EXERCISE DESCRIPTION | Before anything else, copy every record below exactly as it stands.

RECORDS FOR THIS TASK |
····················

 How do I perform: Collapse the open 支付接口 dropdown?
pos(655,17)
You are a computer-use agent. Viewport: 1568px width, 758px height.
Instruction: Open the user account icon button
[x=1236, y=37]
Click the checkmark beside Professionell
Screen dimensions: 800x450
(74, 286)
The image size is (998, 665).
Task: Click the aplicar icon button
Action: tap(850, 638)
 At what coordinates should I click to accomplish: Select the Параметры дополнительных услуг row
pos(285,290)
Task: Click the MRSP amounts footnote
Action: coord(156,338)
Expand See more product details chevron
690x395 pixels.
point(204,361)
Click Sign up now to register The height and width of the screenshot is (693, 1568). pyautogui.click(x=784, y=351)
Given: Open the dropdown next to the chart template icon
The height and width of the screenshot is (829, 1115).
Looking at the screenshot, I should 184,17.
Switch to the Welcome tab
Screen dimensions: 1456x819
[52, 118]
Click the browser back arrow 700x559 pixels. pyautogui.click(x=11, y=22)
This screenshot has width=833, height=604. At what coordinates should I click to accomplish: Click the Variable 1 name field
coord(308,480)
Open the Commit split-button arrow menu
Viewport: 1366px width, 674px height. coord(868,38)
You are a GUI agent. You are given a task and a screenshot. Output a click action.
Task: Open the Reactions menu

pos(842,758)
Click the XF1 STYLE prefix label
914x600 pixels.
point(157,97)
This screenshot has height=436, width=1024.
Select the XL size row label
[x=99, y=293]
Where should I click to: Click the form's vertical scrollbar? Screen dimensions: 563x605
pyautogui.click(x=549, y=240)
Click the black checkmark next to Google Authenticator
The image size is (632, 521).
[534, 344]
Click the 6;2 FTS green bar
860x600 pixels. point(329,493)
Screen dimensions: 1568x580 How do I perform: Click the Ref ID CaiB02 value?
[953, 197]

····················

RESPONSE TO THIS EXERCISE |
 How do I perform: Collapse the open 支付接口 dropdown?
pos(655,17)
You are a computer-use agent. Viewport: 1568px width, 758px height.
Instruction: Open the user account icon button
[x=1236, y=37]
Click the checkmark beside Professionell
Screen dimensions: 800x450
(74, 286)
The image size is (998, 665).
Task: Click the aplicar icon button
Action: tap(850, 638)
 At what coordinates should I click to accomplish: Select the Параметры дополнительных услуг row
pos(285,290)
Task: Click the MRSP amounts footnote
Action: coord(156,338)
Expand See more product details chevron
690x395 pixels.
point(204,361)
Click Sign up now to register The height and width of the screenshot is (693, 1568). pyautogui.click(x=784, y=351)
Given: Open the dropdown next to the chart template icon
The height and width of the screenshot is (829, 1115).
Looking at the screenshot, I should 184,17.
Switch to the Welcome tab
Screen dimensions: 1456x819
[52, 118]
Click the browser back arrow 700x559 pixels. pyautogui.click(x=11, y=22)
This screenshot has width=833, height=604. At what coordinates should I click to accomplish: Click the Variable 1 name field
coord(308,480)
Open the Commit split-button arrow menu
Viewport: 1366px width, 674px height. coord(868,38)
You are a GUI agent. You are given a task and a screenshot. Output a click action.
Task: Open the Reactions menu

pos(842,758)
Click the XF1 STYLE prefix label
914x600 pixels.
point(157,97)
This screenshot has height=436, width=1024.
Select the XL size row label
[x=99, y=293]
Where should I click to: Click the form's vertical scrollbar? Screen dimensions: 563x605
pyautogui.click(x=549, y=240)
Click the black checkmark next to Google Authenticator
The image size is (632, 521).
[534, 344]
Click the 6;2 FTS green bar
860x600 pixels. point(329,493)
Screen dimensions: 1568x580 How do I perform: Click the Ref ID CaiB02 value?
[953, 197]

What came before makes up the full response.